• Dataset excerpts
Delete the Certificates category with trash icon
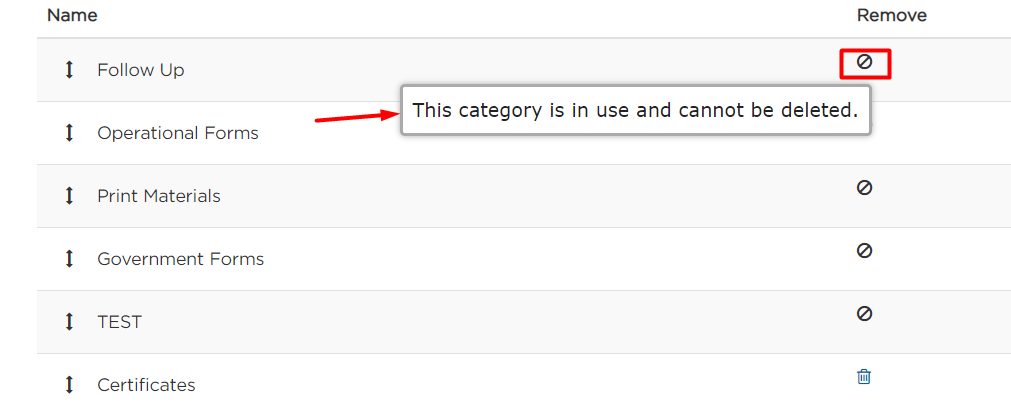The height and width of the screenshot is (419, 1011). coord(864,376)
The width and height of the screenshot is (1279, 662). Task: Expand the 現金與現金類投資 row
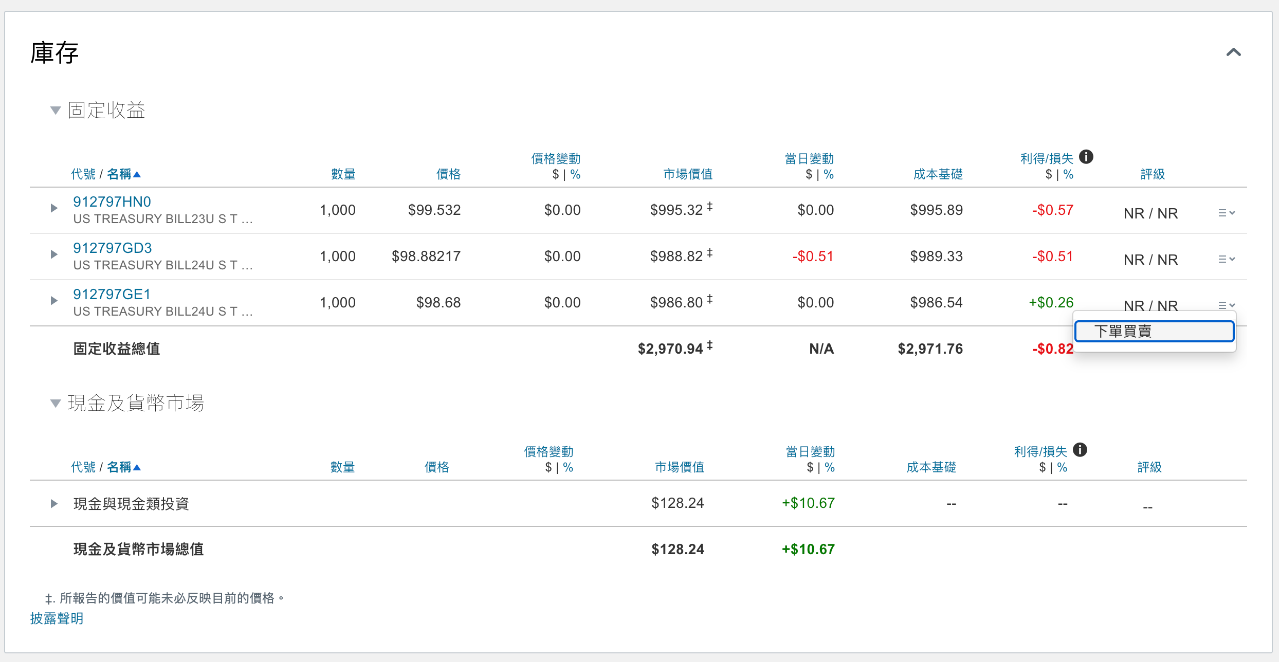point(53,503)
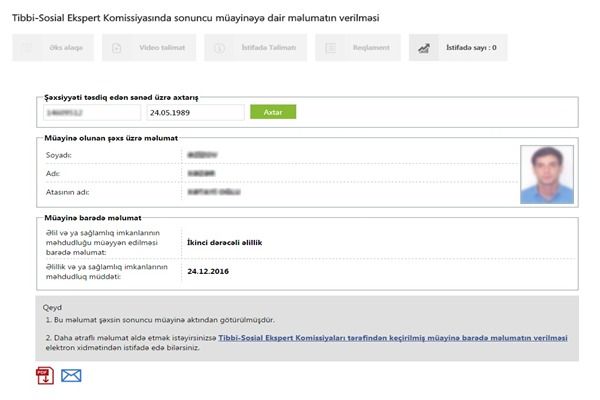Click the Reqlament document icon
The height and width of the screenshot is (400, 600).
pyautogui.click(x=331, y=48)
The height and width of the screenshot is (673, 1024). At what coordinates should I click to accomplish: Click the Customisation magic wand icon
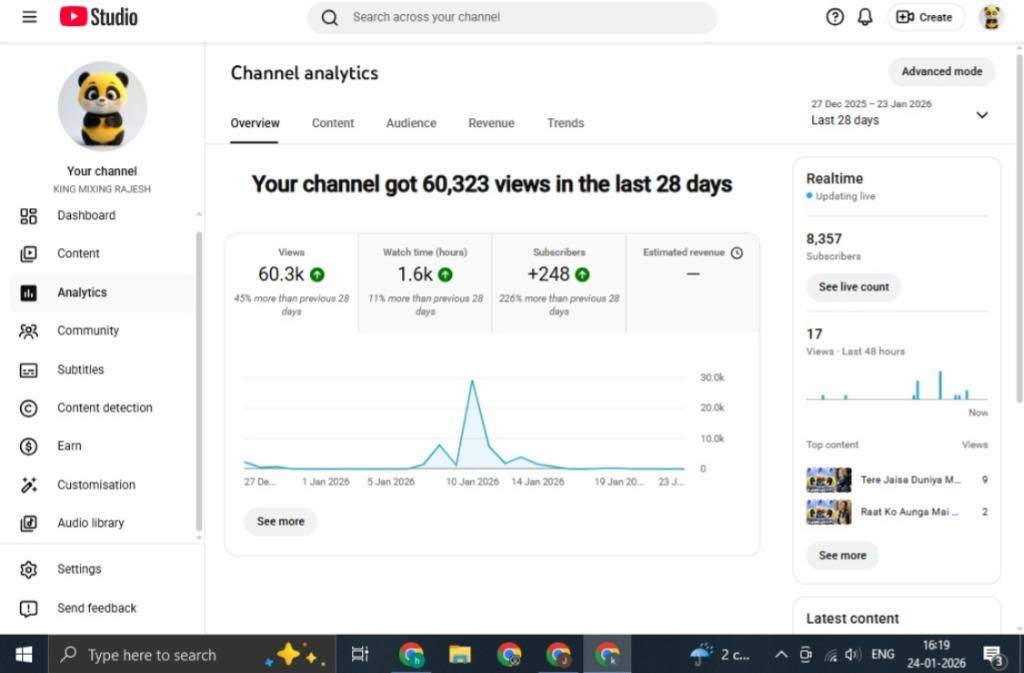29,485
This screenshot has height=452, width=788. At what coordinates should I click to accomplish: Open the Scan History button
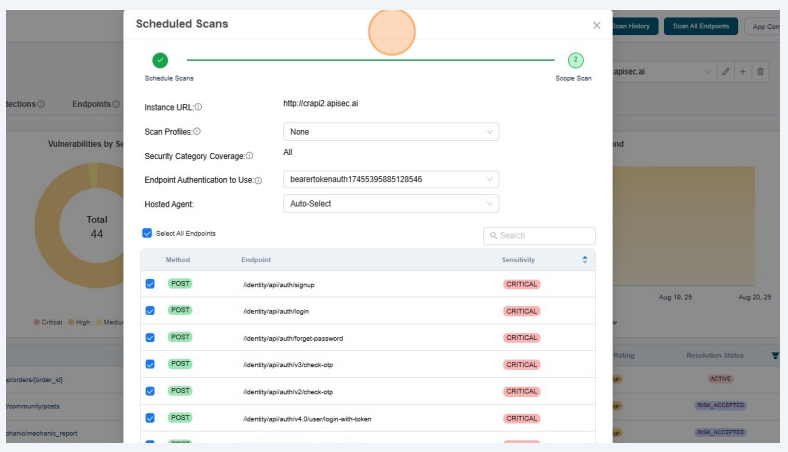(x=634, y=26)
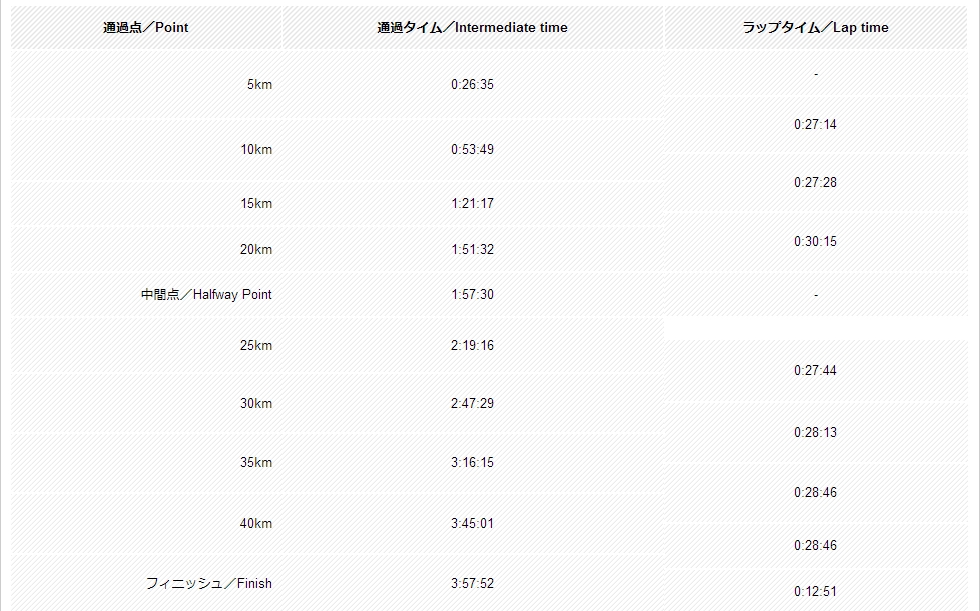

• To be done
Copy out all the records above word for word, leaving out the pictures.

• Output of the task
Delete the Certificates category with trash icon
The height and width of the screenshot is (419, 1011). coord(864,376)
The width and height of the screenshot is (1279, 662). Task: Expand the 現金與現金類投資 row
point(53,503)
Click the Reqlament document icon
The height and width of the screenshot is (400, 600).
pyautogui.click(x=331, y=48)
The height and width of the screenshot is (673, 1024). At what coordinates should I click to accomplish: Click the Customisation magic wand icon
29,485
This screenshot has height=452, width=788. At what coordinates should I click to accomplish: Open the Scan History button
(x=634, y=26)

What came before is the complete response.